En quoi consiste ton travail exactement?
À l’aide de toutes sortes d’appareils, je prends des photographies de la rétine. Ça permet aux médecins de confirmer des diagnostics, comme le glaucome ou un décollement de la rétine. Et quand les parents disent qu’ils n’ont pas secoué leur enfant, c’est triste, mais la photographie oculaire ne ment pas : on constate plein d’hémorragies dans l’œil.
Est-ce que ces photos-là peuvent être utilisées en cour?
Oui. En photographie médicale, 20 % de notre travail sert à des fins judiciaires. Avant, je prenais aussi des photos d’enfants maltraités ou brûlés, ou encore des photos d’autopsies.

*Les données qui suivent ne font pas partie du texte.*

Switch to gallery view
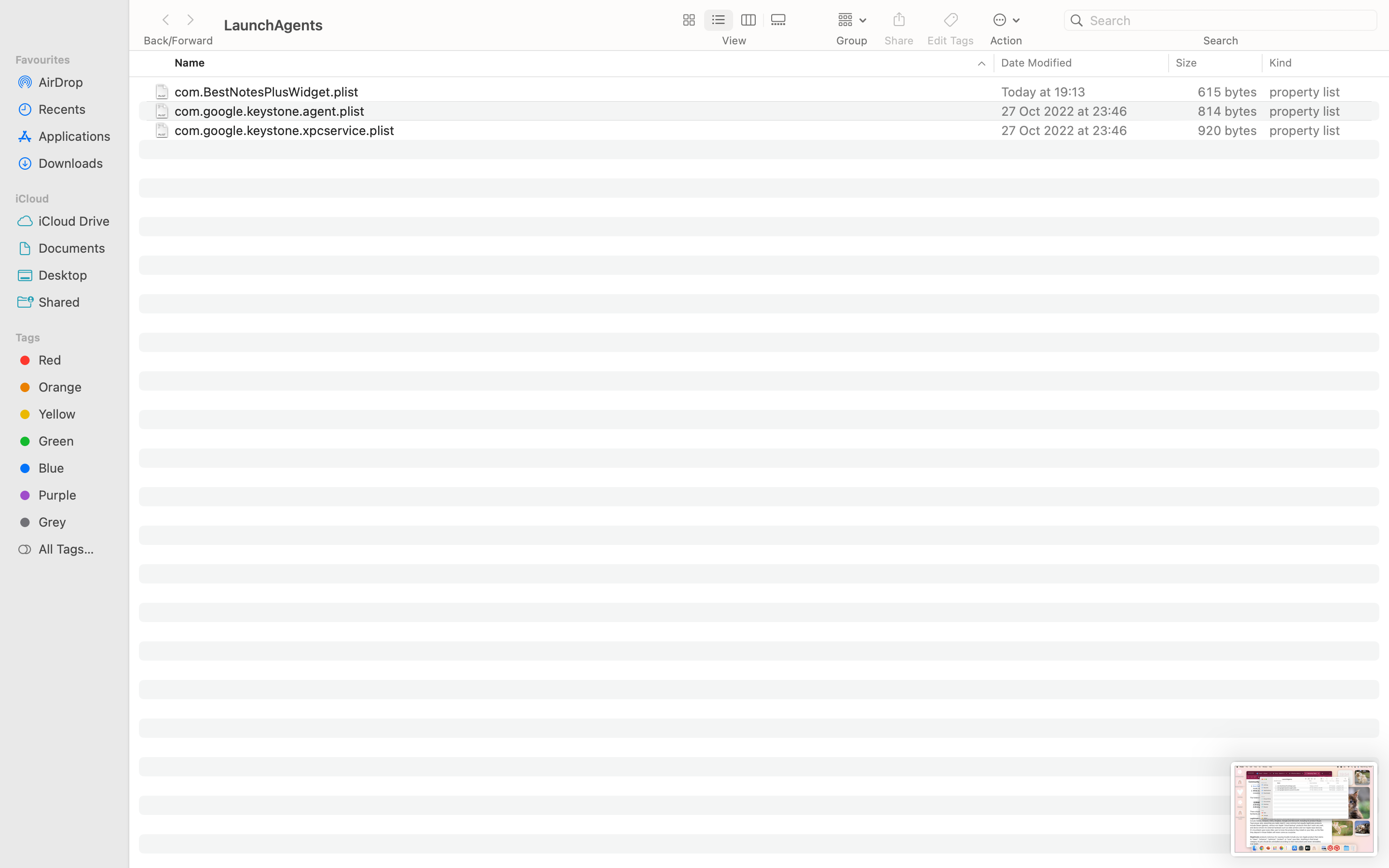 pos(778,20)
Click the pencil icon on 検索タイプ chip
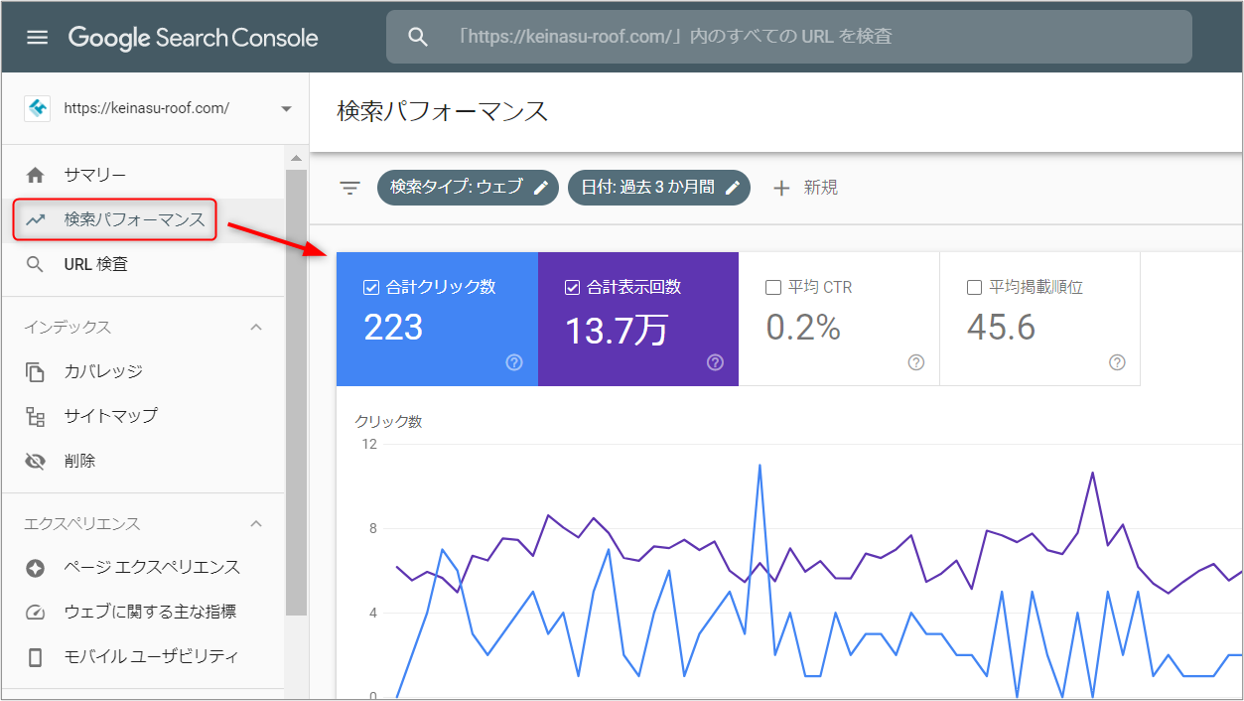 pyautogui.click(x=541, y=187)
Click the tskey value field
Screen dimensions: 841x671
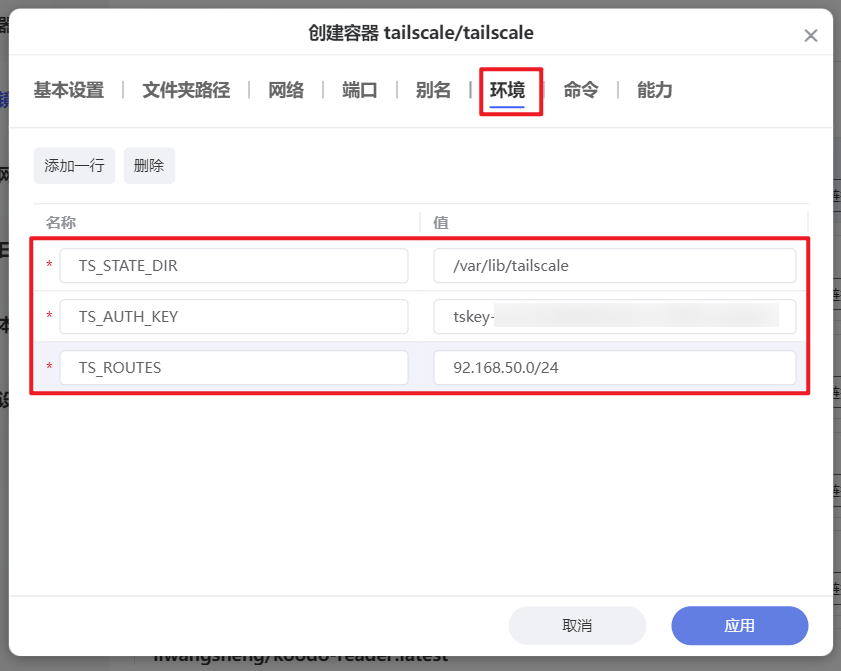pos(615,316)

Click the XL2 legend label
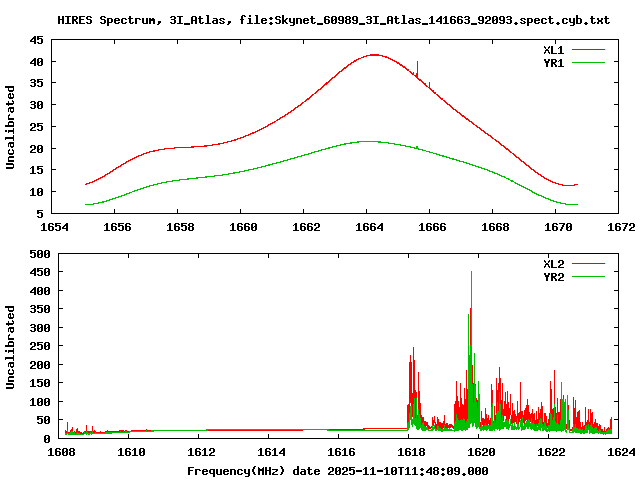[x=554, y=264]
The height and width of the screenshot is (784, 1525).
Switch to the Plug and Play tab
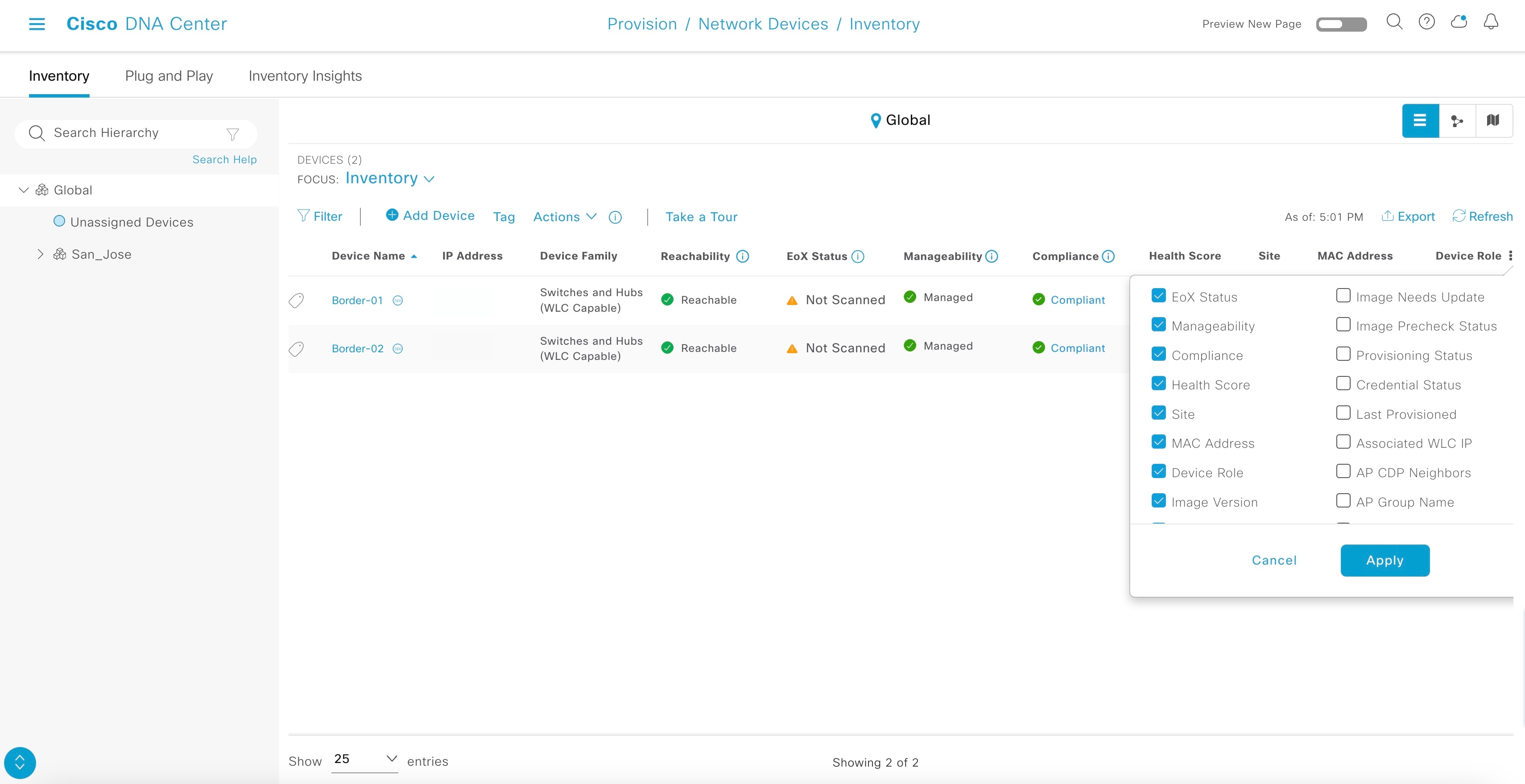168,75
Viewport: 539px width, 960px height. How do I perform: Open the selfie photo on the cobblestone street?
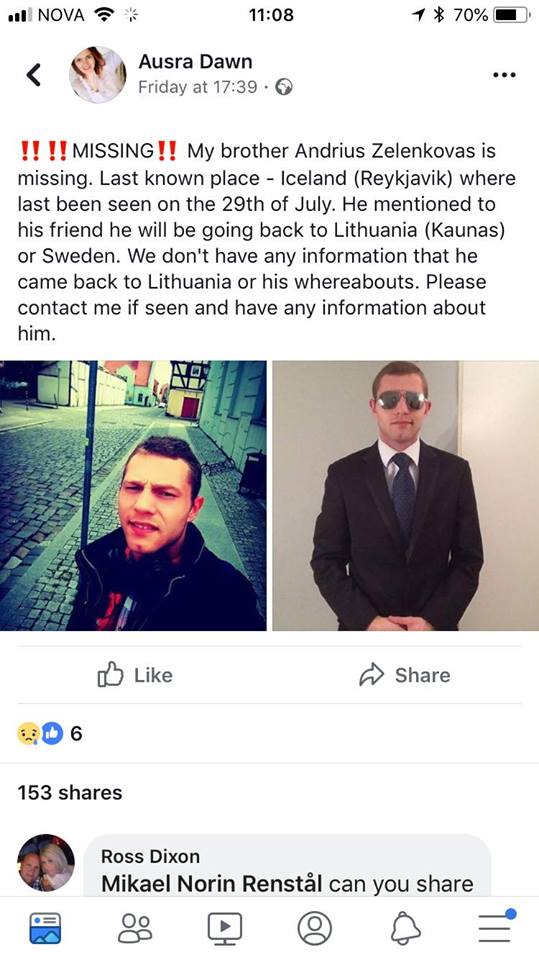[133, 495]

Qu’est-ce qui est le plus difficile?
C’est sûr qu’une autopsie, c’est choquant, mais le plus dur, c’est de savoir que l’enfant souffre. Faut se faire une carapace. Un enfant brûlé, on sait qu’il a mal. Et même si on n’a pas le dossier de l’enfant, on comprend parfois, par les blessures qu’on a à photographier, tout le mal qui lui a été fait. On travaille très fort pour mettre l’enfant à l’aise, mais ce n’est pas toujours évident. En photo oculaire, le plus gros de mon défi consiste à amener l’enfant à fixer un point.
As-tu une technique pour que l’image soit aussi précise?
J’ai appris ça sur le tas. Au début, je regardais les diagnostics sur Wikipédia pour mieux comprendre les indications des médecins. J’ai aussi étudié la photographie au Cégep du Vieux-Montréal, parce que ça prend une bonne formation technique pour bien éclairer. Ici, il n’y a pas de place pour les flous artistiques. L’éclairage est super plate, et on n’a pas le droit de retoucher du tout!
Quand même, c’est plate à dire, mais c’est vraiment beau, des yeux malades. On dirait des planètes.
Oui, c’est bizarre, mais les maladies de l’œil, c’est souvent très beau. Des iris, de près, c’est comme de la laine. Mon travail est très loin de ce que je faisais avant : de la pub et de la mode.